### Task description
Copy the records word for word from their first line through the line that contains "Action: coord(991,654)", including both of those lines. Leave out the pictures.
--- START OF Exercise material ---
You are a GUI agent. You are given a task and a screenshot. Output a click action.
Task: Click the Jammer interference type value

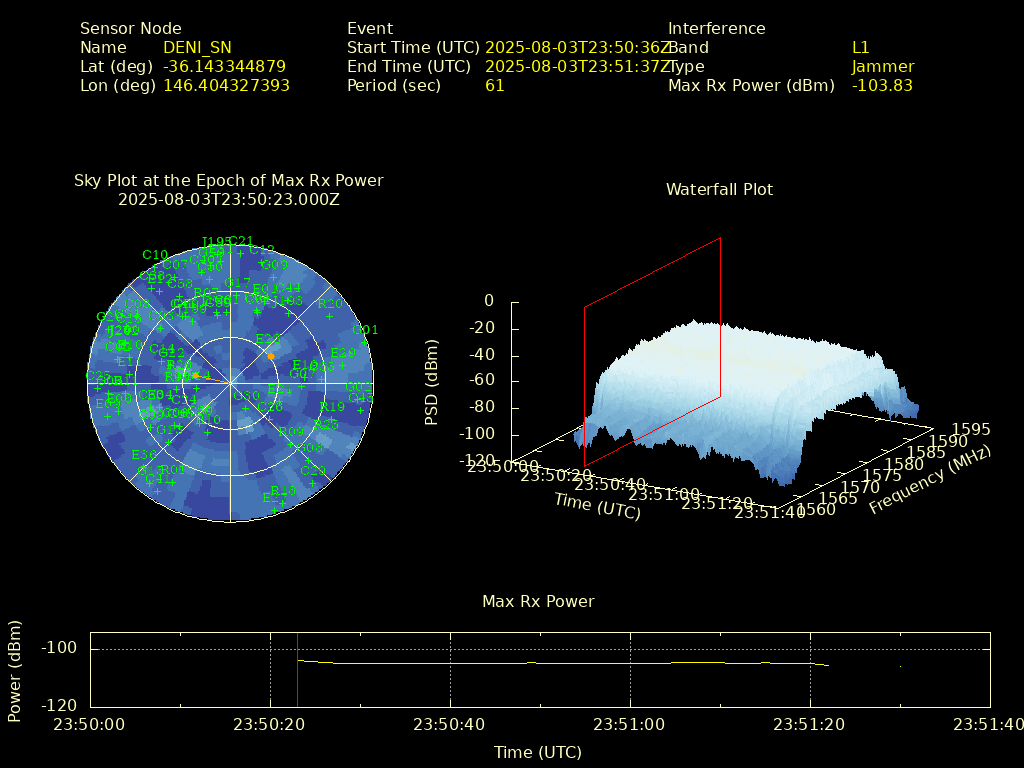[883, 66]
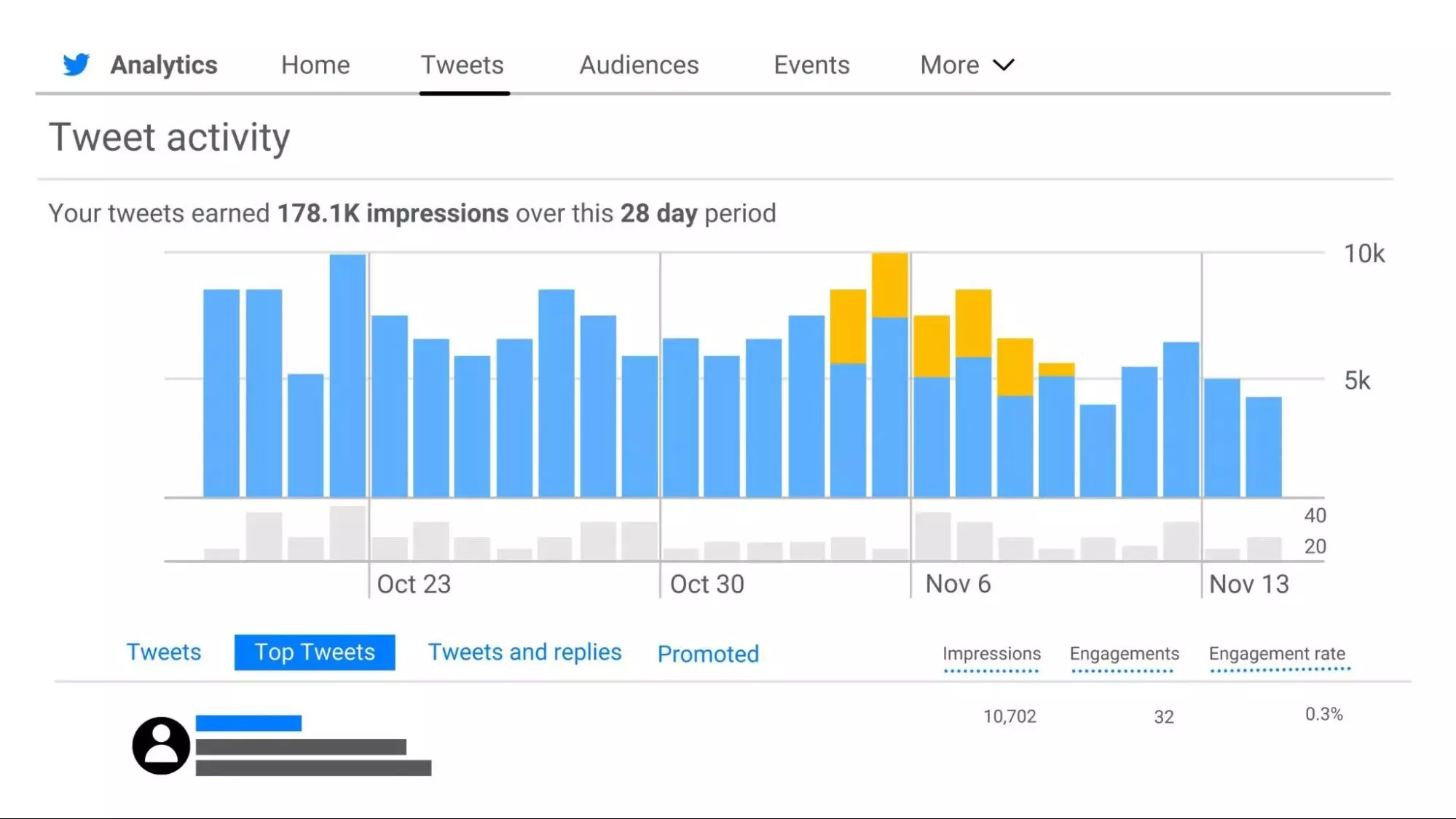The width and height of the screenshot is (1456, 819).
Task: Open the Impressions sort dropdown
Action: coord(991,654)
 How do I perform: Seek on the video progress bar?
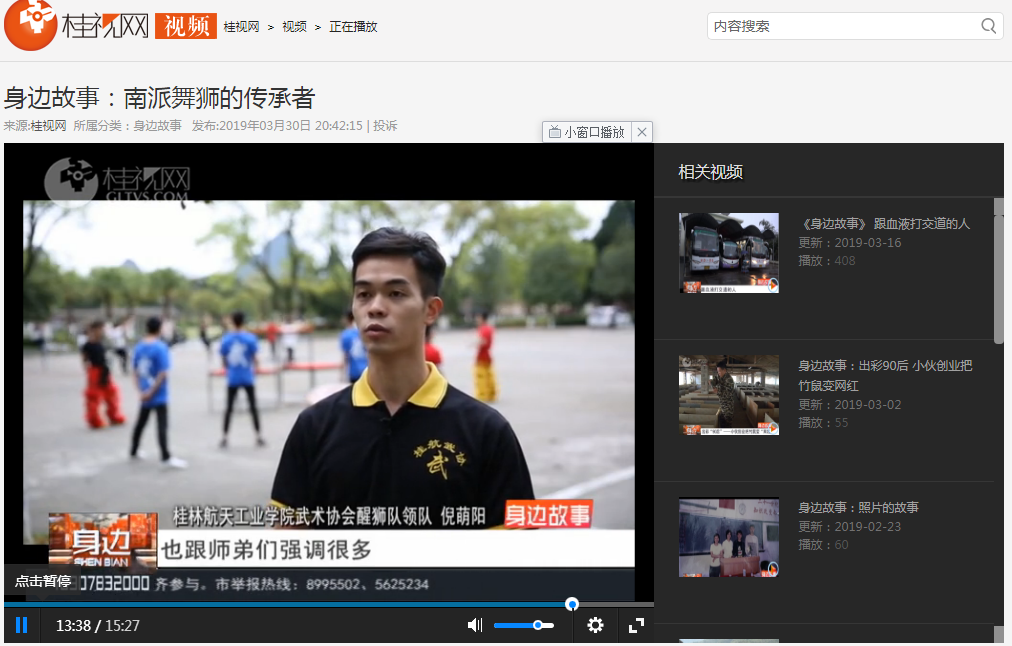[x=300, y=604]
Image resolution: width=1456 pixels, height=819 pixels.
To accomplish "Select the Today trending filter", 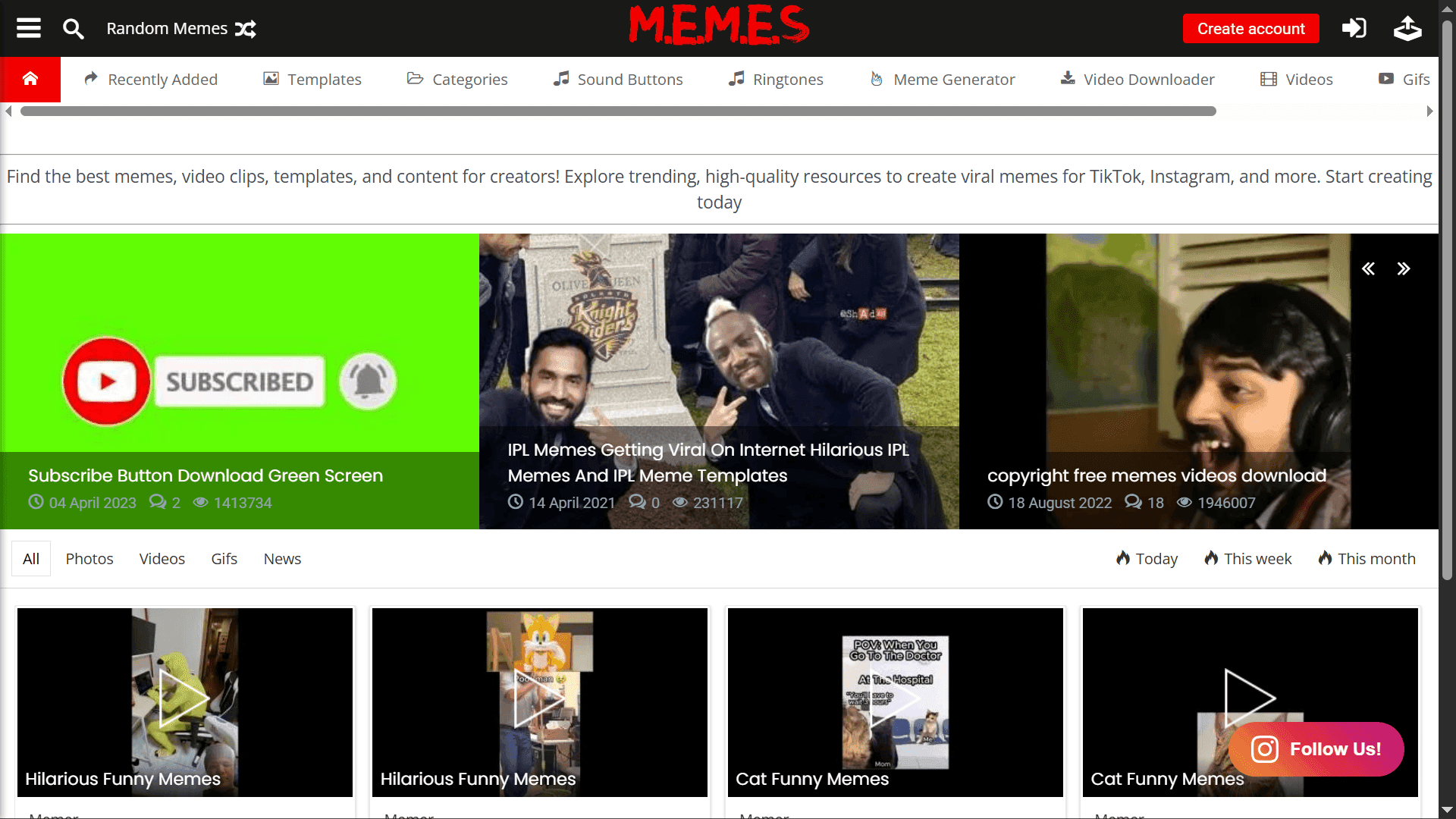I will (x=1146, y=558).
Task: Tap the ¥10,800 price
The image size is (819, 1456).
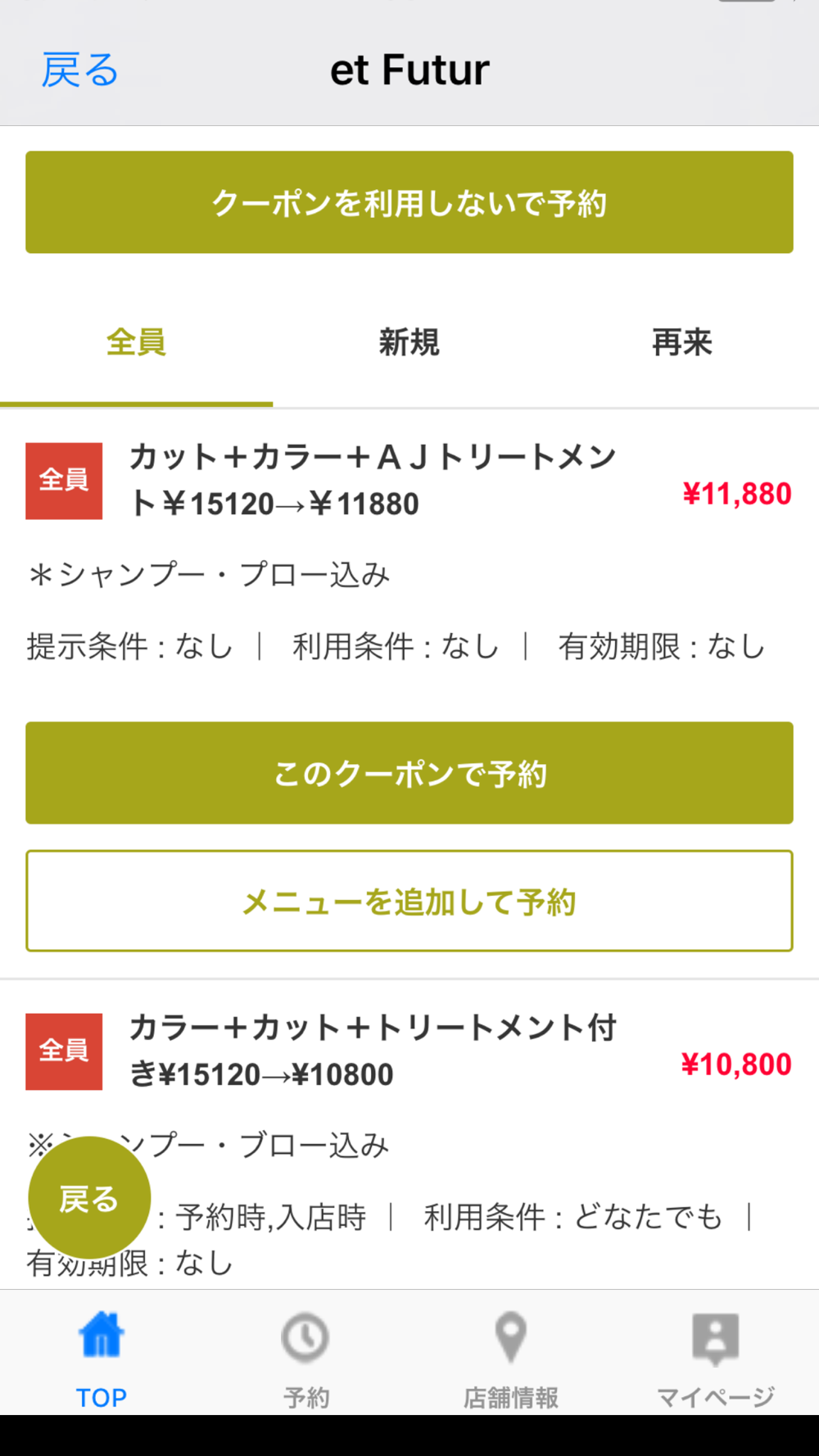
--- END OF Exercise material ---
### Expected answer
You are a GUI agent. You are given a task and a screenshot. Output a click action.
Task: Click the Jammer interference type value

[883, 66]
The width and height of the screenshot is (1456, 819).
Task: Open the Impressions sort dropdown
Action: coord(991,654)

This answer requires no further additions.